A proposta 13 do Estado da Califórnia (oficialmente chamada People’s Initiative to Limit Property Taxation, ou Iniciativa popular para limitar a taxação da propriedade) é um episódio relevante e curioso. Relevante pois foi a primeira decisão do gênero nos EUA – alimentando uma série de medidas semelhantes em outros Estados, além de ter sido resultado de iniciativa popular – e curioso pela forma como foi moldada a opinião pública ao longo do caso. Surgido a partir de uma demanda legítima por melhor e mais justa distribuição de verbas públicas para educação, revelou-se no final um engenhoso jogo das elites imobiliárias locais para legitimar, na letra da lei, seus interesses sobre o mercado de terras, por meio de um eficaz controle da opinião pública e por meio de um competente manuseio de certo idealismo e retórica.

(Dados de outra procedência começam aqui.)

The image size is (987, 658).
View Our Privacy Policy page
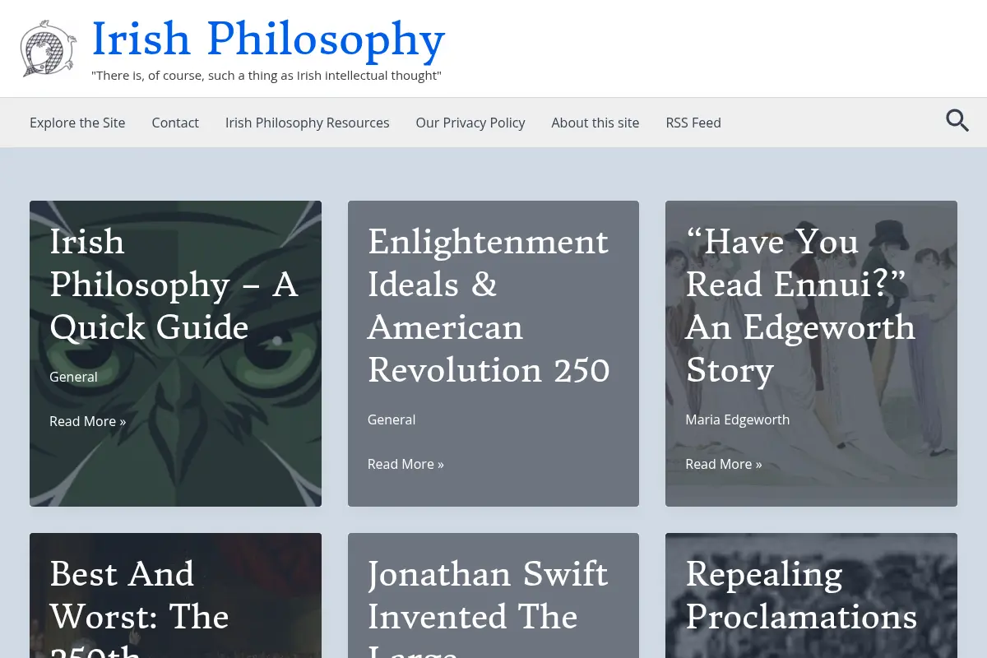click(470, 123)
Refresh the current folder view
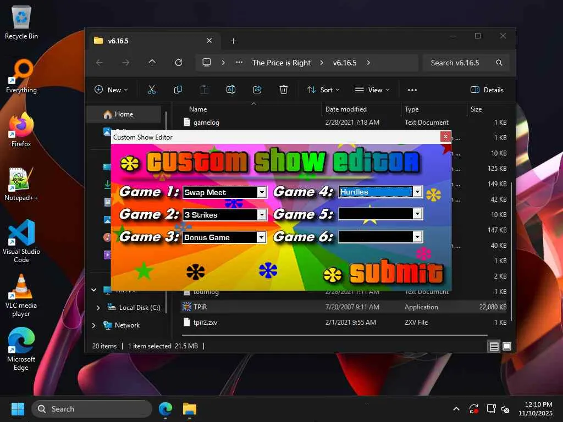Image resolution: width=563 pixels, height=422 pixels. (x=179, y=63)

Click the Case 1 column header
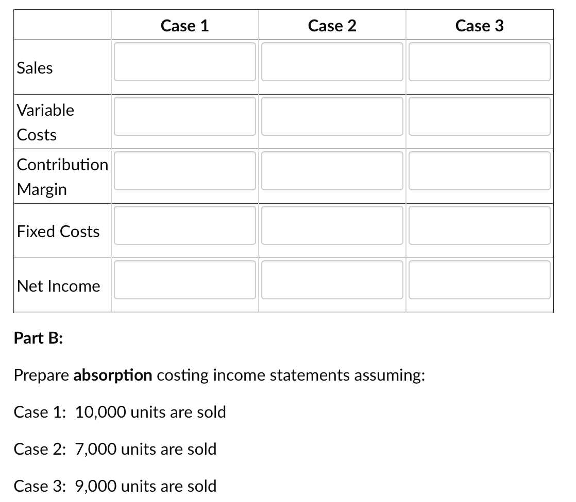[185, 25]
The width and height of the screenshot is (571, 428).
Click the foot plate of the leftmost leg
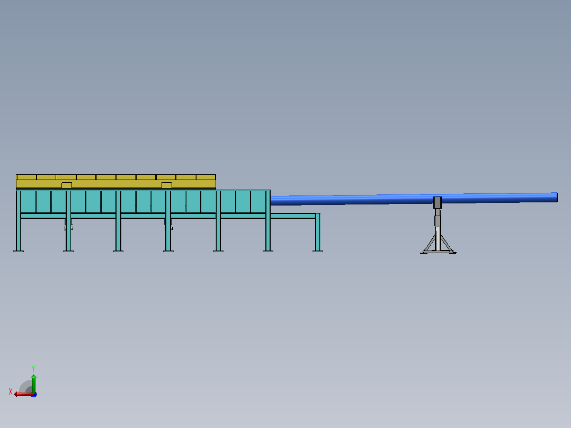(19, 251)
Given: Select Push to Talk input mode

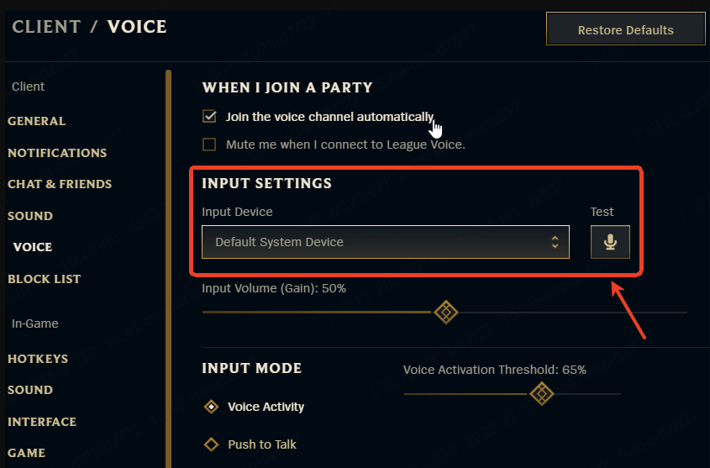Looking at the screenshot, I should point(211,444).
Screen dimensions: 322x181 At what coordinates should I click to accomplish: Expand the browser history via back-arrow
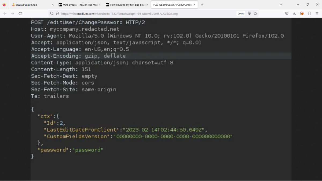[x=5, y=13]
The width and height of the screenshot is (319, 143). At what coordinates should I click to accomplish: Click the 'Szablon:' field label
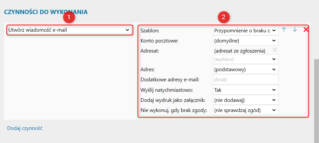(150, 31)
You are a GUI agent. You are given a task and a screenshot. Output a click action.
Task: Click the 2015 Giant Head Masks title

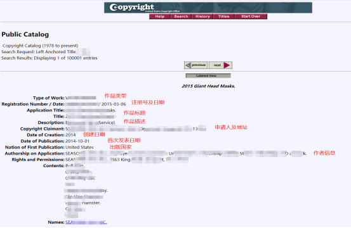tap(208, 86)
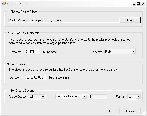Click the Cancel button

pos(131,111)
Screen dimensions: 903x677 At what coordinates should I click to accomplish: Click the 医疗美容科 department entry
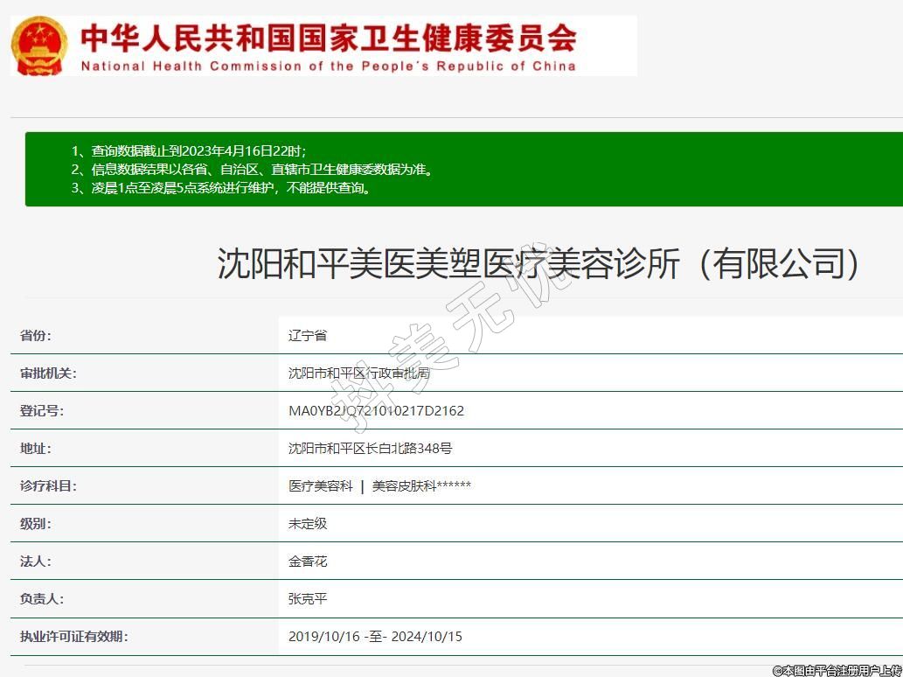[x=321, y=486]
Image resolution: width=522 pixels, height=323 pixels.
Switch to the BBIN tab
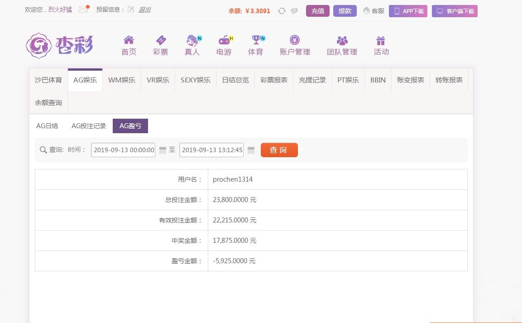(378, 80)
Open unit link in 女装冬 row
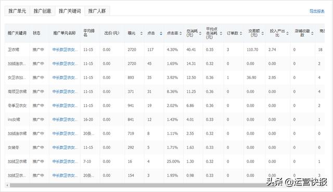Screen dimensions: 333x192 [x=65, y=147]
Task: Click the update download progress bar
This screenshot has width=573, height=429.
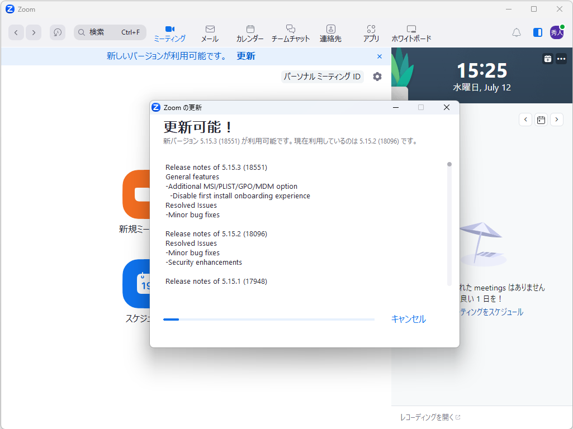Action: click(x=269, y=319)
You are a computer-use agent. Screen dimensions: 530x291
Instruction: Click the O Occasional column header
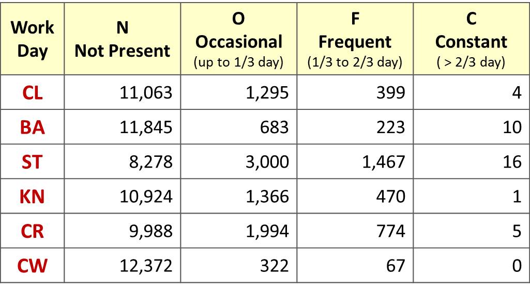pos(238,39)
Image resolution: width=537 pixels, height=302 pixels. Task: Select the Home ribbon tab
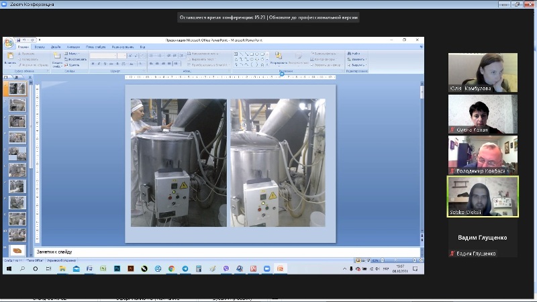(23, 47)
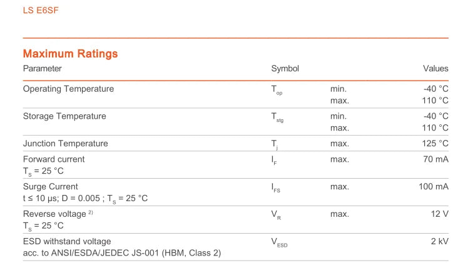Select the Maximum Ratings heading
This screenshot has width=468, height=273.
click(x=71, y=54)
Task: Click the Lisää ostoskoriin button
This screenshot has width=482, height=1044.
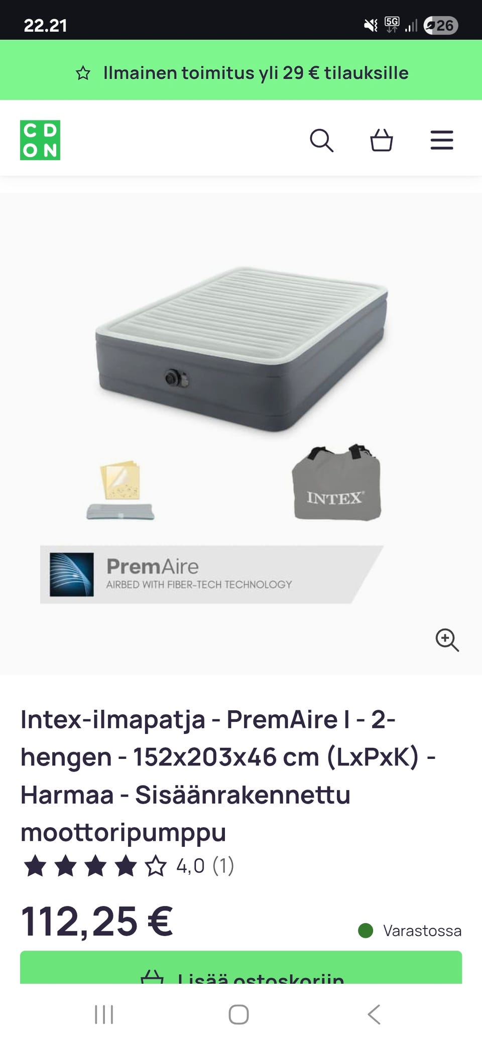Action: coord(241,967)
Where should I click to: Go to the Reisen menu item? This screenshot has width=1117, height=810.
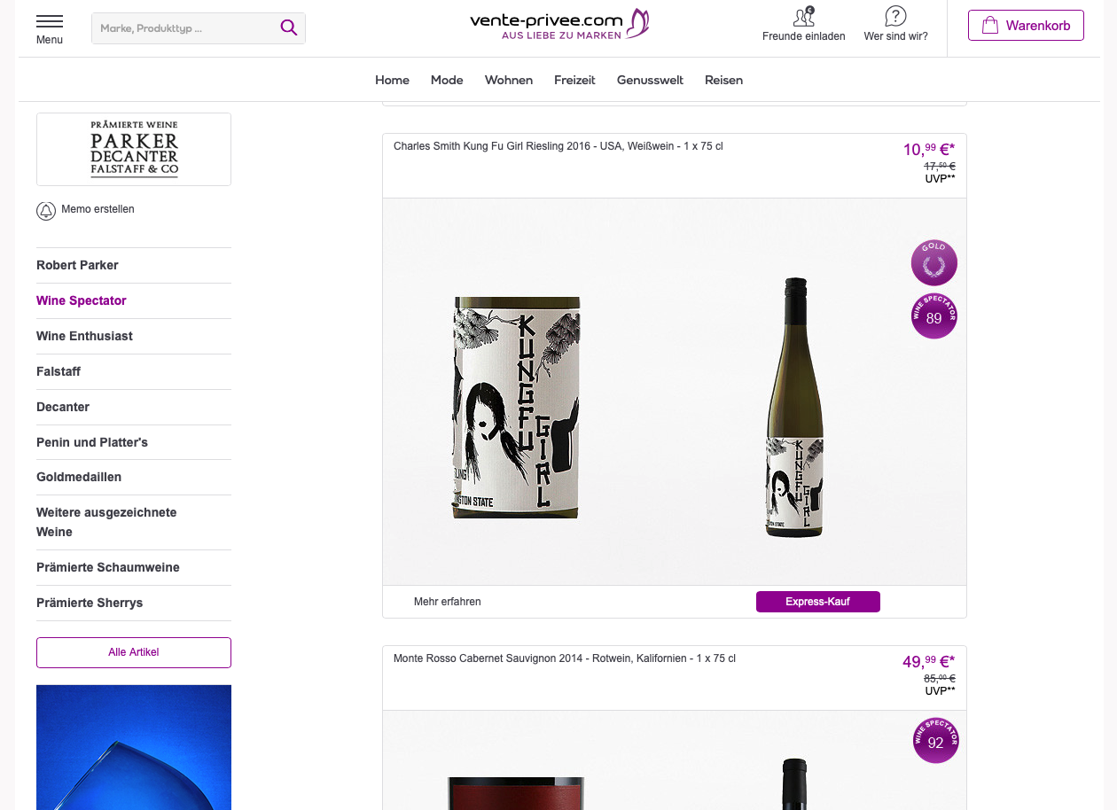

Tratou-se de uma proposta de emenda à Constituição do Estado da Califórnia de iniciativa popular (promovida, ou seja, pela coleta de assinaturas) e então levada a plebiscito. Esta é a parte interessante da coisa. Embora o voto não seja obrigatório, há um aspecto interessante na forma como as propostas de iniciativa popular são lá encaradas: o Legislativo local não interfere, cabendo à população e não aos deputados e senadores estaduais referendar ou não a proposta. Como é de se esperar, com uma proposição desta natureza, campanhas pró e contrárias são rapidamente levantadas e muito dinheiro é envolvido na tentativa de influenciar a opinião pública.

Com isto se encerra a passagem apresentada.